If you have ever looked into changing a behaviour, you have probably come across the same suggestions more than once: start small, be consistent, track your progress. Most of it is sensible, but not much of it explains why habits are hard to build or why they sometimes break down in ways that seem to have nothing to do with effort or intention.
Some of what researchers have found over the past few decades is genuinely useful and not particularly well known. Here are five ideas worth knowing.
Why Some Habits Matter More Than Others
Research on exercise, sleep, and diet consistently shows that improvements in one often occur alongside improvements in the others, even when those other areas were not the deliberate focus. Some behaviours work the other way too. Not getting enough sleep, for example, can affect your energy, your food choices, your mood, and your ability to follow through on almost everything else you are trying to do.
Because some habits have this kind of ripple effect on others, having a clear daily structure that supports all of them is what keeps everything on track when one area gets difficult.
The Problem With Relying on Willpower
A large body of research finds that people who make specific plans for when and where they will do something, follow through at significantly higher rates than people who decide as it comes up. This type of planning is sometimes called implementation intention, but the idea is simple. "I will go for a walk at 7am before I start work" tends to be more effective than "I am going to walk more this week."
The reason this matters is that it shifts the decision from something that requires active effort at the time, to something that has already been decided. Willpower is useful, but it is also variable. A plan removes the need to rely on it.

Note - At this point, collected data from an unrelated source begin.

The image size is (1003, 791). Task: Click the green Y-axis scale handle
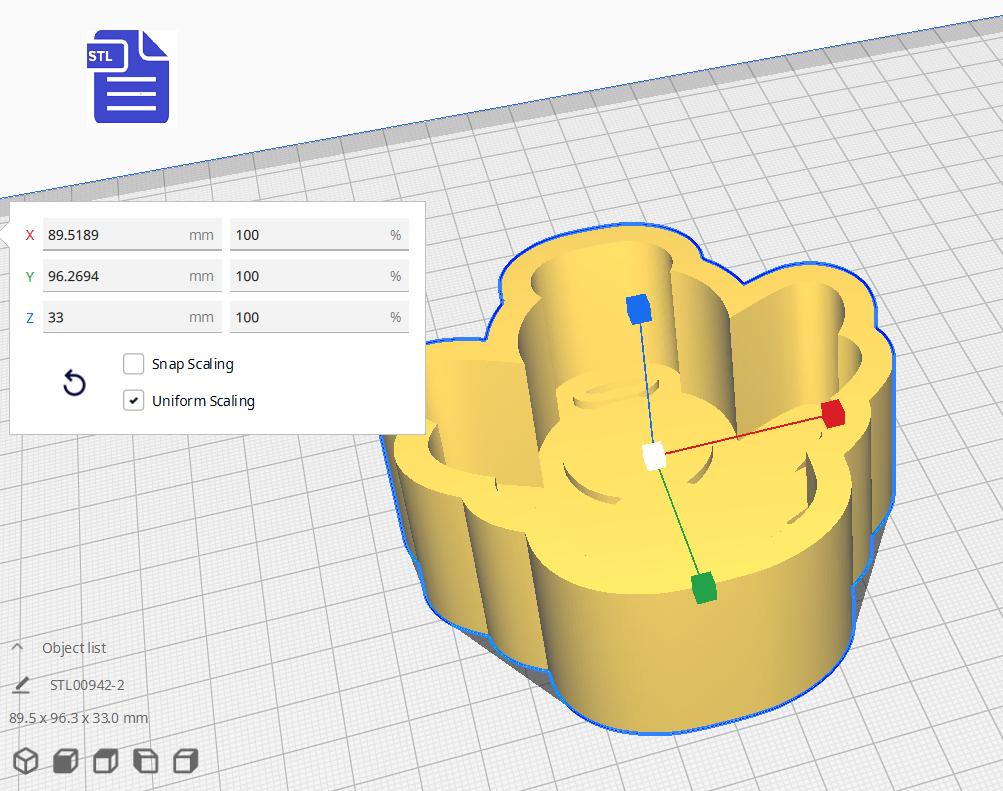(x=704, y=588)
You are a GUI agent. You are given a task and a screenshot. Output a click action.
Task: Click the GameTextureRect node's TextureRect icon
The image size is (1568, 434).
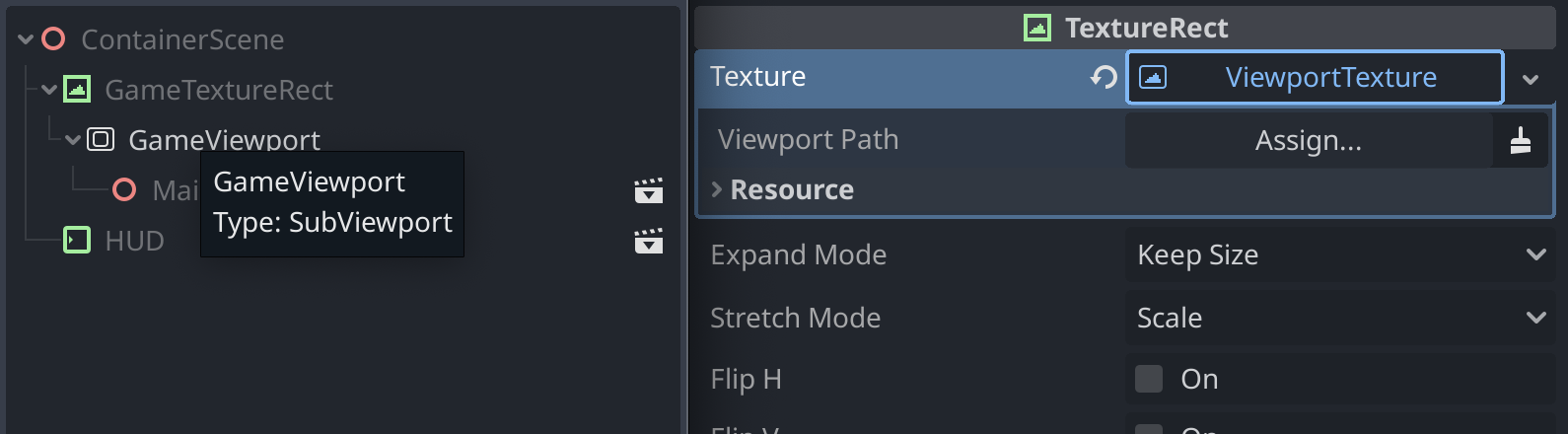tap(77, 90)
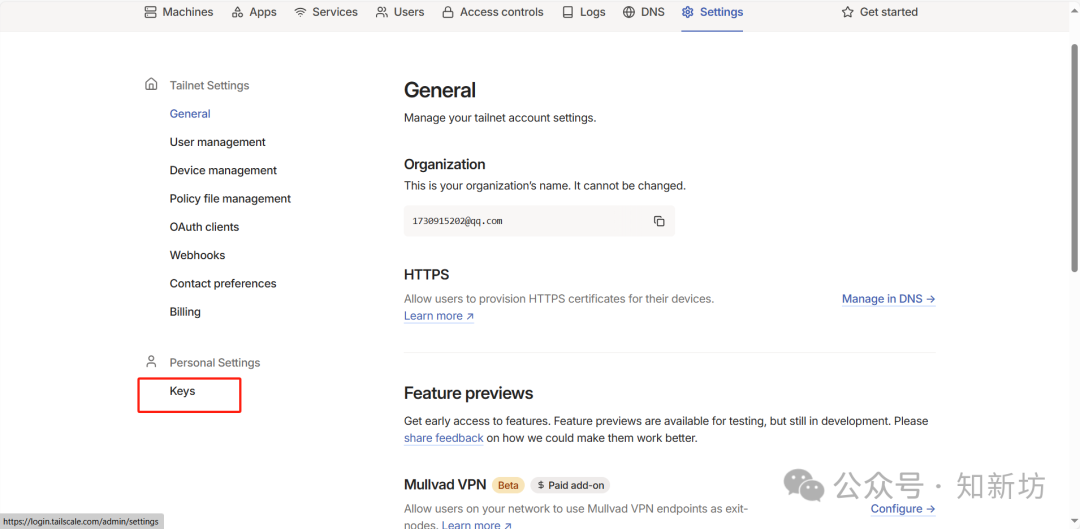Click the Manage in DNS link

click(x=888, y=299)
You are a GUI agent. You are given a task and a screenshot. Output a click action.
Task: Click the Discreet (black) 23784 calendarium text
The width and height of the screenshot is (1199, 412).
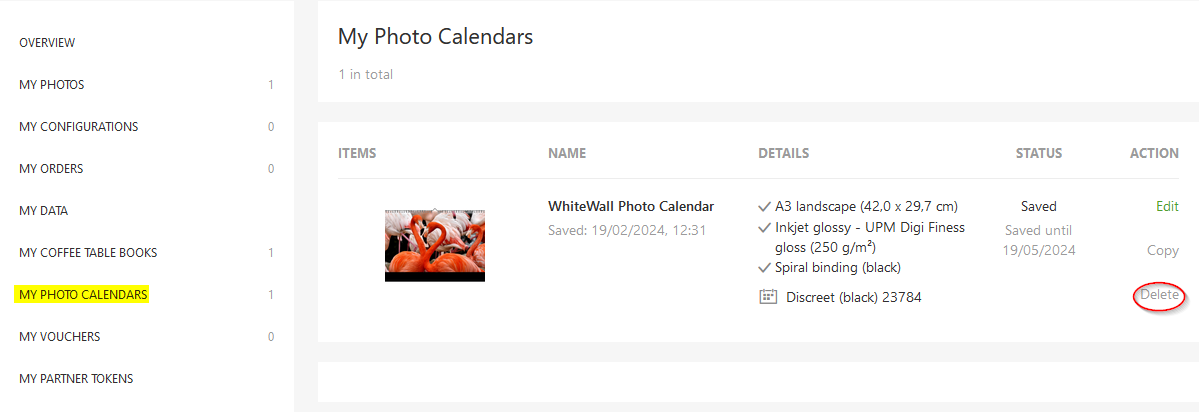tap(853, 298)
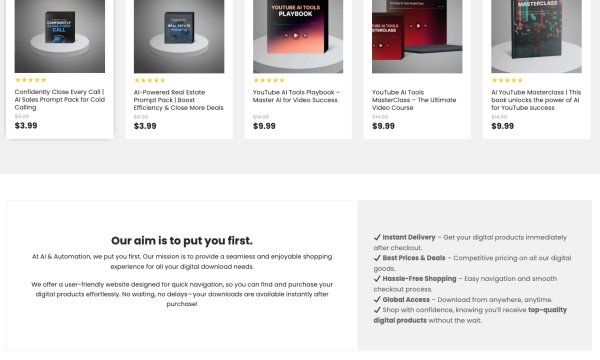Open the AI YouTube Masterclass book image
600x360 pixels.
[x=536, y=36]
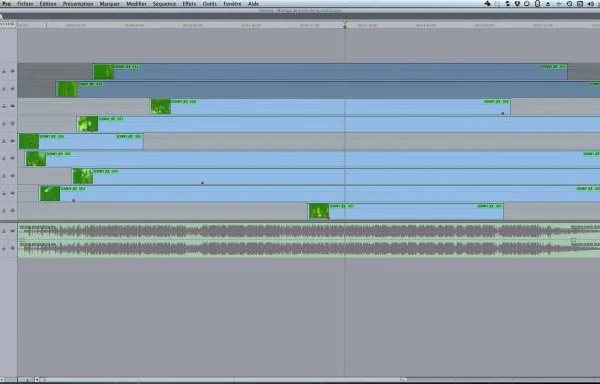600x384 pixels.
Task: Select the short clip ending before the gray gap
Action: click(81, 141)
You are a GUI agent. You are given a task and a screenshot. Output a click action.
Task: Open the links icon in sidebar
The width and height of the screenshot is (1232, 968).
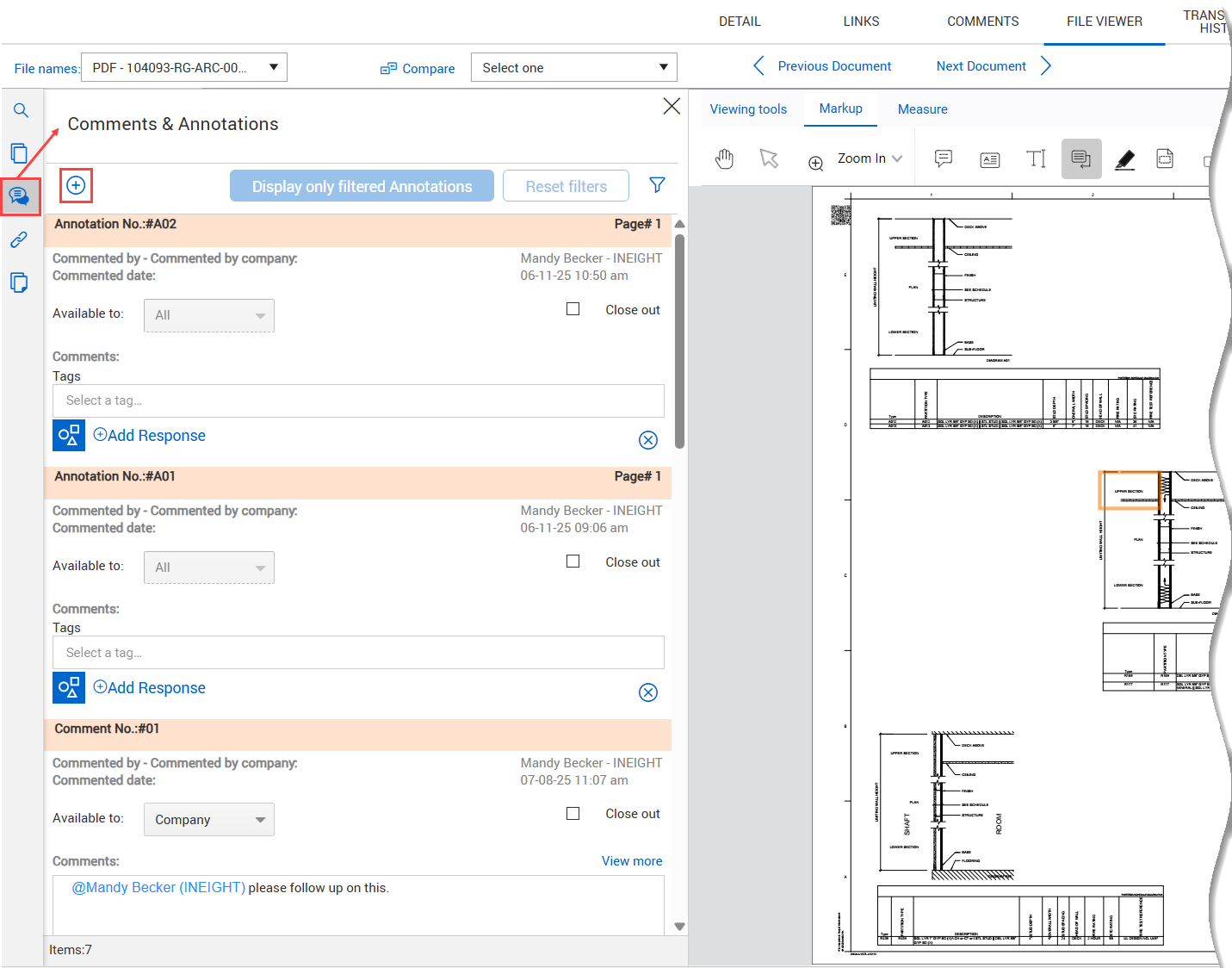(19, 240)
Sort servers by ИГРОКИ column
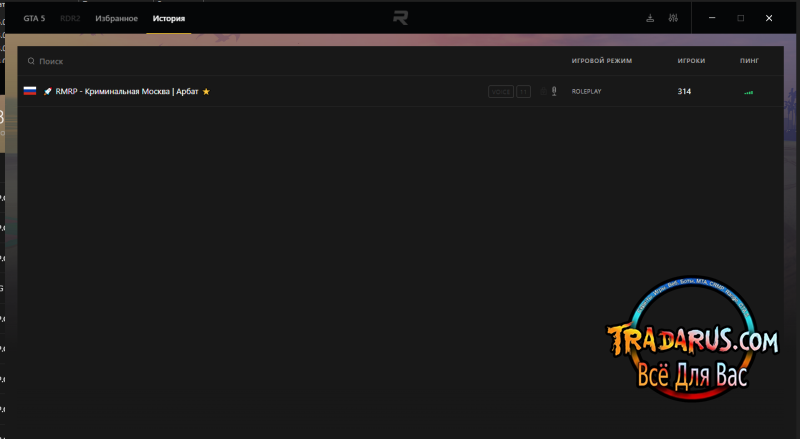The height and width of the screenshot is (439, 800). click(691, 61)
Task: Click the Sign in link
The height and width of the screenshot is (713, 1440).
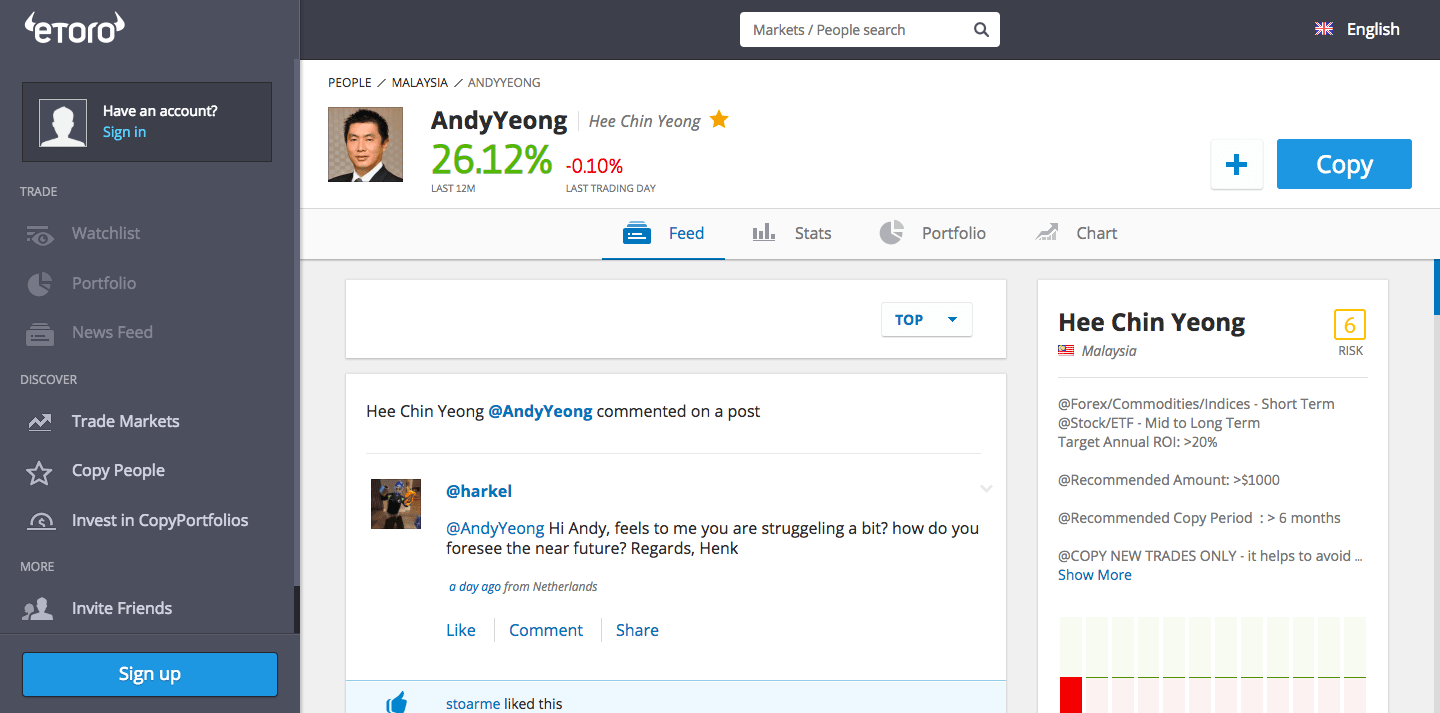Action: (124, 132)
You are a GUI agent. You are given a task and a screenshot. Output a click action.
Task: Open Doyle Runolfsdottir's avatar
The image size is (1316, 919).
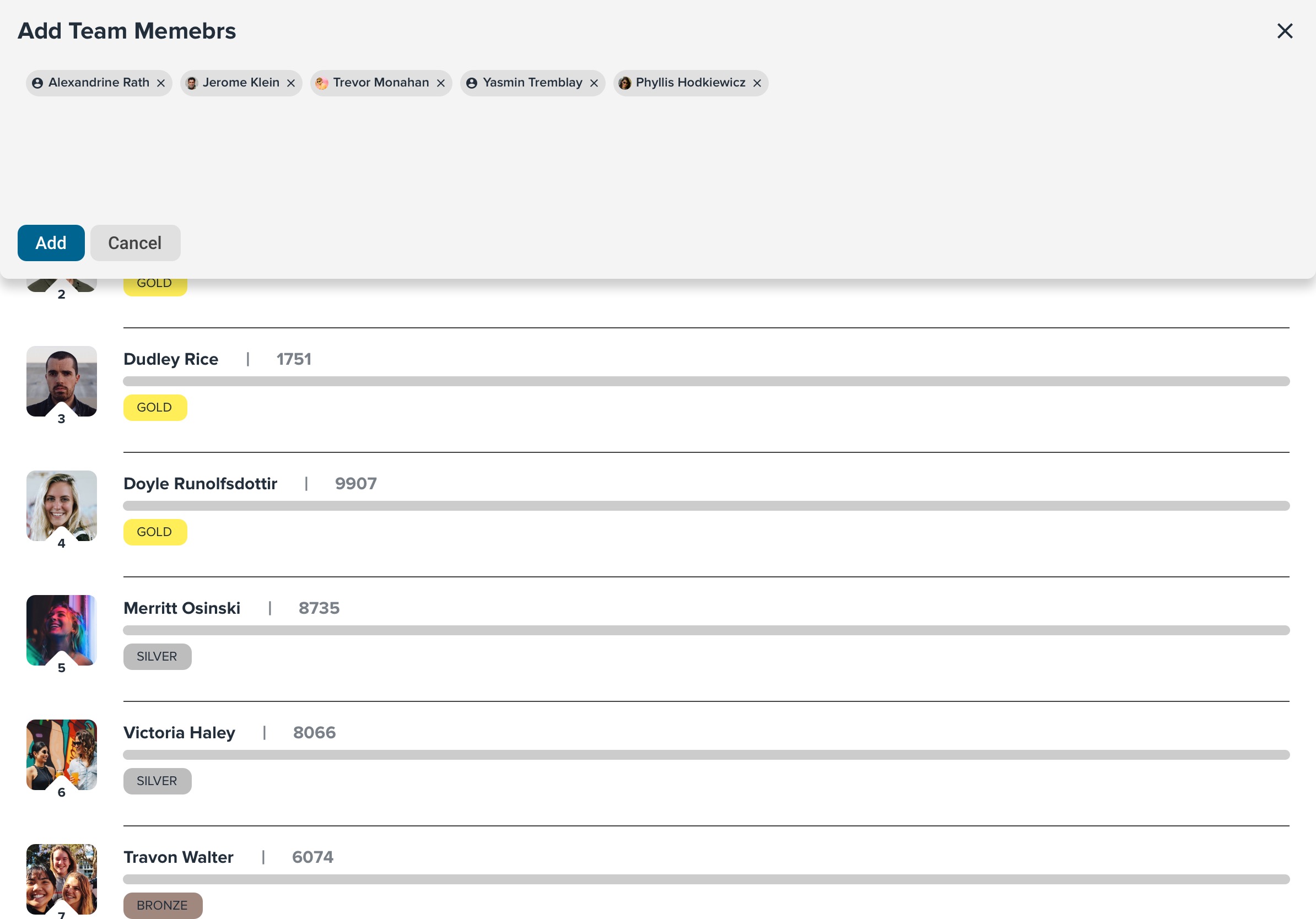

The Difference Between "I am" and "I'm trying to be"
Research on identity and behaviour suggests that how a person describes themselves has a measurable effect on what they do. Studies tracking people who had quit smoking found that those who took on a non-smoker identity were more likely to remain abstinent than those who still described themselves as smokers trying to quit. Writers like James Clear have brought this idea to a wider audience, drawing on the finding that the self-description affects what choices feel consistent or inconsistent with who the person believes they are.
This does not mean that changing a self-description automatically changes behaviour. But for people who are building a new habit, the framing can make a real difference over time.
Why We Often Want Things More Than We Enjoy Them
There is a well-established distinction in the research between wanting something and enjoying it once you have it. Dopamine activity is more closely linked to the first of those two states, anticipation and desire, than to the actual experience of pleasure.
This matters for habits because many of the things people are trying to reduce, from checking social media to eating certain foods, have been designed to trigger that sense of wanting before any real satisfaction occurs. If you feel a pull toward a behaviour, that pull is anticipation rather than the thing itself. That awareness can make it easier to pause before acting on it.
One Missed Day Is Fine. Two in a Row Is Where You Lose Momentum
In a well-known study of habit formation, missing a single day did not meaningfully affect long-term habit strength. What the data does suggest is that missing repeatedly makes it harder to build the automaticity that makes a behaviour feel natural. A practical rule of thumb that comes from this is sometimes called "never miss twice": one gap is manageable, two in a row is a signal worth paying attention to.
If you miss one day, try your hardest to get back to it the next day. Everyone faces setbacks and challenges, so don't be too hard on yourself when you inevitably do miss your new routine or action. However, missing two days in a row has the potential to kill your momentum, so try to make sure you get back on track as soon as you can.